California signed a contract with BYD in April, at the height of the first wave of the COVID-19 pandemic, for just under USD 1 billion to supply the masks. BYD failed the NIOSH approval process, however, and the state was compelled to extend the deadline for delivery of the product several times before approval was finally granted June 7.
The process highlights a few issues regarding medical supply chains, the challenges of retooling manufacturing facilities to meet immediate demands, and the regulatory hurdles in place to protect health care workers and ensure medical supplies that enter the United States are high quality.
The inefficiencies and lack of resilience in medical supply chains were dramatically revealed by the COVID-19 pandemic.
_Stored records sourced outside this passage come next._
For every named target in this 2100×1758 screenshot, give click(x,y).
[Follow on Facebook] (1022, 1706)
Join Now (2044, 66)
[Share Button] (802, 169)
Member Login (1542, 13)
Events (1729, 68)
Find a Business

Despite repeated calls to diversify supply chains and build in resilience and redundancy, medical supply chains were unprepared for the demand driven by COVID-19, and nations around the world dealt with shortages of medical supplies and equipment from masks to gowns to ventilators. As RSCC reported in April, “As recent as October 2019, Janet Woodcock, director of the Center for Drug Evaluation and Research, testified before the U.S. Food and Drug Administration (FDA) that medical supply chains were dispersed, inflexible and vulnerable to shocks and surges.”